- [Task instructions]: From the first line to the last, copy the data exactly.

- [Material provided]:

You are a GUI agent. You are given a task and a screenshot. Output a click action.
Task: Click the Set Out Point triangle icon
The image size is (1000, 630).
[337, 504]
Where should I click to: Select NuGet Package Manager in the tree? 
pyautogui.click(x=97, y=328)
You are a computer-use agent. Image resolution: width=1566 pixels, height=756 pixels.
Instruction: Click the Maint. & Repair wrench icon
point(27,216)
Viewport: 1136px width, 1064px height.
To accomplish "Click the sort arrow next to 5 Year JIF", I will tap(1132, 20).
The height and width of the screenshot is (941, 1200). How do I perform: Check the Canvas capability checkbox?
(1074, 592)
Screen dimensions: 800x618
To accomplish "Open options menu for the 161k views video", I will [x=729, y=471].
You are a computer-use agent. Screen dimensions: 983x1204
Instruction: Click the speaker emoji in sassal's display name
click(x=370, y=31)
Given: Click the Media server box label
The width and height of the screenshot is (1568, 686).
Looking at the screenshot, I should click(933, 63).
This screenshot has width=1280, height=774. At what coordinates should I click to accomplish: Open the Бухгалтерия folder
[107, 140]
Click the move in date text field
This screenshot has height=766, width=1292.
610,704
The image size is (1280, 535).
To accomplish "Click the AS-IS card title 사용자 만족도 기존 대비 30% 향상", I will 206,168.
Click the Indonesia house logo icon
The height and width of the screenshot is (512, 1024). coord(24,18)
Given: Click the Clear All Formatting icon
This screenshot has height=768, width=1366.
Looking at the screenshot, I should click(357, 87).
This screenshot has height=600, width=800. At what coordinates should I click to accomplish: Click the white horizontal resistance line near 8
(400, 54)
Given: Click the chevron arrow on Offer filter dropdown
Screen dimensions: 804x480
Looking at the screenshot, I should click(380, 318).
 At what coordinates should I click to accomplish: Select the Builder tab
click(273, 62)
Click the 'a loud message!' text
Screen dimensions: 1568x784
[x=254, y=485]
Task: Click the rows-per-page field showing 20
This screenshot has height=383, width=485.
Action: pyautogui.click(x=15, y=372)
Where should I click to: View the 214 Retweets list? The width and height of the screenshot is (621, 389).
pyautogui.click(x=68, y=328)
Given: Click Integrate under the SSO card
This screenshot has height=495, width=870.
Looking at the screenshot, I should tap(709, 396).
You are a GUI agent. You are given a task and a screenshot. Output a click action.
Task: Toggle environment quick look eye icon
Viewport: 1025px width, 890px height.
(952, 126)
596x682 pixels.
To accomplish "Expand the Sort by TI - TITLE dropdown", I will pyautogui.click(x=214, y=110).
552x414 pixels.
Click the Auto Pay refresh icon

- [Output for this exercise]:
You are a GUI agent. You are given a task and a screenshot. Output a click action.
Task: Click the Set Out Point triangle icon
The image size is (1000, 630).
[337, 504]
Where should I click to: Select NuGet Package Manager in the tree? 
pyautogui.click(x=97, y=328)
You are a computer-use agent. Image resolution: width=1566 pixels, height=756 pixels.
Instruction: Click the Maint. & Repair wrench icon
point(27,216)
Viewport: 1136px width, 1064px height.
To accomplish "Click the sort arrow next to 5 Year JIF", I will tap(1132, 20).
The height and width of the screenshot is (941, 1200). How do I perform: Check the Canvas capability checkbox?
(1074, 592)
Screen dimensions: 800x618
To accomplish "Open options menu for the 161k views video", I will [x=729, y=471].
You are a computer-use agent. Screen dimensions: 983x1204
Instruction: Click the speaker emoji in sassal's display name
click(x=370, y=31)
Given: Click the Media server box label
The width and height of the screenshot is (1568, 686).
Looking at the screenshot, I should click(933, 63).
This screenshot has width=1280, height=774. At what coordinates should I click to accomplish: Open the Бухгалтерия folder
[107, 140]
Click the move in date text field
This screenshot has height=766, width=1292.
610,704
The image size is (1280, 535).
To accomplish "Click the AS-IS card title 사용자 만족도 기존 대비 30% 향상", I will 206,168.
Click the Indonesia house logo icon
The height and width of the screenshot is (512, 1024). coord(24,18)
Given: Click the Clear All Formatting icon
This screenshot has height=768, width=1366.
Looking at the screenshot, I should click(357, 87).
This screenshot has height=600, width=800. At what coordinates should I click to accomplish: Click the white horizontal resistance line near 8
(400, 54)
Given: Click the chevron arrow on Offer filter dropdown
Screen dimensions: 804x480
Looking at the screenshot, I should click(380, 318).
 At what coordinates should I click to accomplish: Select the Builder tab
click(273, 62)
Click the 'a loud message!' text
Screen dimensions: 1568x784
[x=254, y=485]
Task: Click the rows-per-page field showing 20
This screenshot has height=383, width=485.
Action: pyautogui.click(x=15, y=372)
Where should I click to: View the 214 Retweets list? The width and height of the screenshot is (621, 389).
pyautogui.click(x=68, y=328)
Given: Click Integrate under the SSO card
This screenshot has height=495, width=870.
Looking at the screenshot, I should tap(709, 396).
You are a GUI agent. You are given a task and a screenshot. Output a click action.
Task: Toggle environment quick look eye icon
Viewport: 1025px width, 890px height.
(952, 126)
596x682 pixels.
To accomplish "Expand the Sort by TI - TITLE dropdown", I will pyautogui.click(x=214, y=110).
552x414 pixels.
Click the Auto Pay refresh icon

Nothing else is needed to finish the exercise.